## Stated problem
Retype the rows between the line holding "The image size is (441, 331)." and the line holding "coord(36,283)", inclusive, with no changes.

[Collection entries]

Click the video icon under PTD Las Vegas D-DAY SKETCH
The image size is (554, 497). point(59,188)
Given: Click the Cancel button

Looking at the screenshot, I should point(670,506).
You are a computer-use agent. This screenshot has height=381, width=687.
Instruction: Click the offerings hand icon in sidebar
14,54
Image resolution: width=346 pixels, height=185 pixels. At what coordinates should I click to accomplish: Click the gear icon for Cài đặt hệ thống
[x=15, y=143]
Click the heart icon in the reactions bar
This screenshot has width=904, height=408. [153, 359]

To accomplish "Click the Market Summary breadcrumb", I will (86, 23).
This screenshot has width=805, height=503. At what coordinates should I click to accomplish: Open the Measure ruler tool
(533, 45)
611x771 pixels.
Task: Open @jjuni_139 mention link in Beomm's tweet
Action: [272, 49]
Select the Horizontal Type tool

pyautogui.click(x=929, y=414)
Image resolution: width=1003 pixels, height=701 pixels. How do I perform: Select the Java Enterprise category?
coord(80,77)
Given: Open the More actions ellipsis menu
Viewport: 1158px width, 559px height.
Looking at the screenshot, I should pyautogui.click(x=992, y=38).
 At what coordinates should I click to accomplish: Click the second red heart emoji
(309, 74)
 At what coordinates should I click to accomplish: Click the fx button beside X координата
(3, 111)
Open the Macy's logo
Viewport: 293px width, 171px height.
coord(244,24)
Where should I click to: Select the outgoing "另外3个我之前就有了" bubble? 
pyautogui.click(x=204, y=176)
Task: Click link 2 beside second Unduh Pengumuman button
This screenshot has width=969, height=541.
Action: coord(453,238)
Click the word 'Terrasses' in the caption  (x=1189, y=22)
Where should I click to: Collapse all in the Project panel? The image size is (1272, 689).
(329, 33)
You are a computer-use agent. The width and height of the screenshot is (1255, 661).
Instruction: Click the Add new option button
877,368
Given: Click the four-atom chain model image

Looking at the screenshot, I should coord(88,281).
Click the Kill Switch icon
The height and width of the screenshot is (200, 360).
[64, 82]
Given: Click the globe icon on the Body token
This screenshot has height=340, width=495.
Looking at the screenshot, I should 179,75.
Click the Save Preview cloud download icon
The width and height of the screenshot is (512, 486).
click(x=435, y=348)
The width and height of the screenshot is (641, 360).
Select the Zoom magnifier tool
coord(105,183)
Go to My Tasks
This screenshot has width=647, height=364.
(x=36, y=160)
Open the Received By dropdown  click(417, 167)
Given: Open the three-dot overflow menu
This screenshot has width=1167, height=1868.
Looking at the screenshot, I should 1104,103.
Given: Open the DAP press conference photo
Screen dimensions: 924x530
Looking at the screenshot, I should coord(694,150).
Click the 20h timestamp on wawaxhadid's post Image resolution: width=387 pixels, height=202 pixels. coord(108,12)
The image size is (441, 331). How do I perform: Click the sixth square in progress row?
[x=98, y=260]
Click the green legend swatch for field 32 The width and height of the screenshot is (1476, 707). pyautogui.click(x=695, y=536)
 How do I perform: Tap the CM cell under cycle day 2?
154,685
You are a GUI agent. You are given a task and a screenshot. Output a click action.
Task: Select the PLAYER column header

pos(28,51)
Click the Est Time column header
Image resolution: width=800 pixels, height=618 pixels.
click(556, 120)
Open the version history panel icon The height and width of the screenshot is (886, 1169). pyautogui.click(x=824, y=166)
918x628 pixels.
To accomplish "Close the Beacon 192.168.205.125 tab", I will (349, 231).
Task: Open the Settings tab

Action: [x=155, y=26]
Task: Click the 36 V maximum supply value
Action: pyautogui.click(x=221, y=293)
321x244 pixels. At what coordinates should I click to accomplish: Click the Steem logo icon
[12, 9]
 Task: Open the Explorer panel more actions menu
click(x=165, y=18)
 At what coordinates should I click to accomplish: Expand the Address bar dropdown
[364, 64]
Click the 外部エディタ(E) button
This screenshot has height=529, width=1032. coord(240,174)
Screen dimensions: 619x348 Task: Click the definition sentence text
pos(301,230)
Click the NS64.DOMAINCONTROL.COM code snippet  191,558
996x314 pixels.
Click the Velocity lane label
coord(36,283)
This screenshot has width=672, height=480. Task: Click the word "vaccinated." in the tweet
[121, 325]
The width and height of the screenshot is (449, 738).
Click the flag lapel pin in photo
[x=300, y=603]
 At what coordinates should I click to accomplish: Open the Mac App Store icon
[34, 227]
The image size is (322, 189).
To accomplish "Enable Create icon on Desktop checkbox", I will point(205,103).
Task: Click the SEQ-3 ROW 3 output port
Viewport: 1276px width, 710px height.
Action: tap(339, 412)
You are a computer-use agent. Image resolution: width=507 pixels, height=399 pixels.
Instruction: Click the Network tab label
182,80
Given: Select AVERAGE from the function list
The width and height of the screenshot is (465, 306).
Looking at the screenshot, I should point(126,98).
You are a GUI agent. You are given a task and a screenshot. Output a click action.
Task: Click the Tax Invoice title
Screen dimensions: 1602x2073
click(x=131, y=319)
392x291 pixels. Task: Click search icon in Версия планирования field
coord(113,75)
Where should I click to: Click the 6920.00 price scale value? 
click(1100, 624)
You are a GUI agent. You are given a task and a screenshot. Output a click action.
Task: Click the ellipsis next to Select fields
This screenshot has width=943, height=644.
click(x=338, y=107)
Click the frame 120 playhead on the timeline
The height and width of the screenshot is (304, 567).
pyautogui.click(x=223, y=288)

## In response
The image size is (441, 331). How do I perform: Click the sixth square in progress row?
[x=98, y=260]
Click the green legend swatch for field 32 The width and height of the screenshot is (1476, 707). pyautogui.click(x=695, y=536)
 How do I perform: Tap the CM cell under cycle day 2?
154,685
You are a GUI agent. You are given a task and a screenshot. Output a click action.
Task: Select the PLAYER column header

pos(28,51)
Click the Est Time column header
Image resolution: width=800 pixels, height=618 pixels.
click(556, 120)
Open the version history panel icon The height and width of the screenshot is (886, 1169). pyautogui.click(x=824, y=166)
918x628 pixels.
To accomplish "Close the Beacon 192.168.205.125 tab", I will (349, 231).
Task: Open the Settings tab

Action: [x=155, y=26]
Task: Click the 36 V maximum supply value
Action: pyautogui.click(x=221, y=293)
321x244 pixels. At what coordinates should I click to accomplish: Click the Steem logo icon
[12, 9]
 Task: Open the Explorer panel more actions menu
click(x=165, y=18)
 At what coordinates should I click to accomplish: Expand the Address bar dropdown
[364, 64]
Click the 外部エディタ(E) button
This screenshot has height=529, width=1032. coord(240,174)
Screen dimensions: 619x348 Task: Click the definition sentence text
pos(301,230)
Click the NS64.DOMAINCONTROL.COM code snippet  191,558
996x314 pixels.
Click the Velocity lane label
coord(36,283)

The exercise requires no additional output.